Mass casualty incidents such as those that are being experienced during the novel coronavirus disease (COVID-19) pandemic can overwhelm local healthcare systems, where the number of casualties exceeds local resources and capabilities in a short period of time. The introduction of patients with worsening lung function as a result of COVID-19 has strained traditional ventilator supplies. To bridge the gap during ventilator shortages and to help clinicians triage patients, manual resuscitator devices can be used to deliver respirations to a patient requiring breathing support. For patients who require ventilatory support, manual ventilation is a vital procedure. It has to be performed by experienced healthcare providers that are regularly trained for the use of bag-valve-mask (BVM) in emergency situations. We will present, a historical view on manual ventilation’s evolution throughout the last decades.
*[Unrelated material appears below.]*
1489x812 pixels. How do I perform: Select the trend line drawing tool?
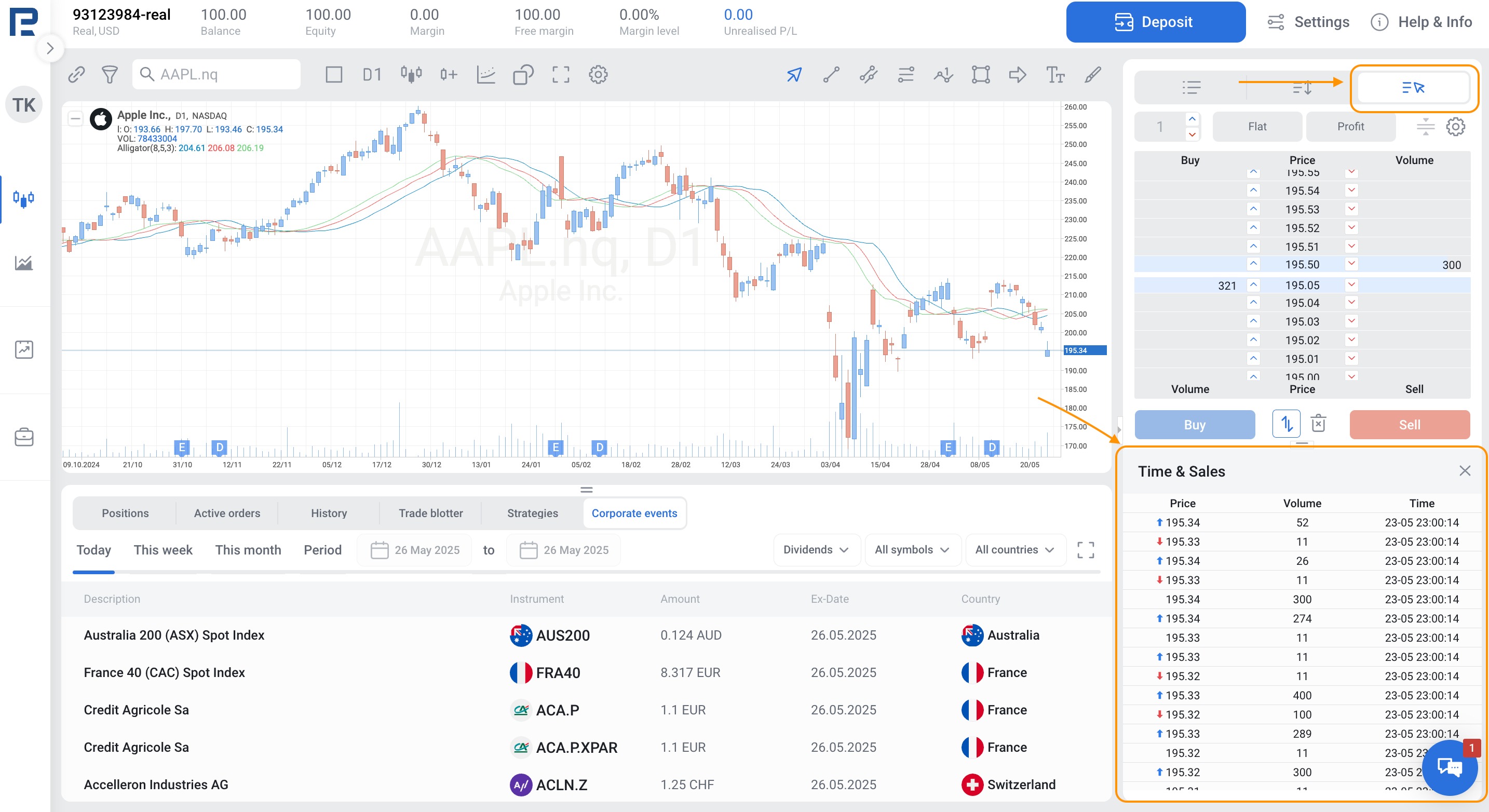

Artificial ventilation has developed progressively and research is still going on to improve the actual devices used. Throughout the past years, a brand-new generation of ventilators was developed, but little was done for manual ventilation. Manual ventilation through BVM can be replaced by automatic ventilation which illustrates that the Tidal Volume vs. Time graph of the automated system is similar to the graph produced by manual operation of the BVM and to the graph produced by a human subject. The use of an automatic manually operated device may improve ventilation efficiency and decrease the risk of pulmonary overdistention, while decreasing the ventilation rate.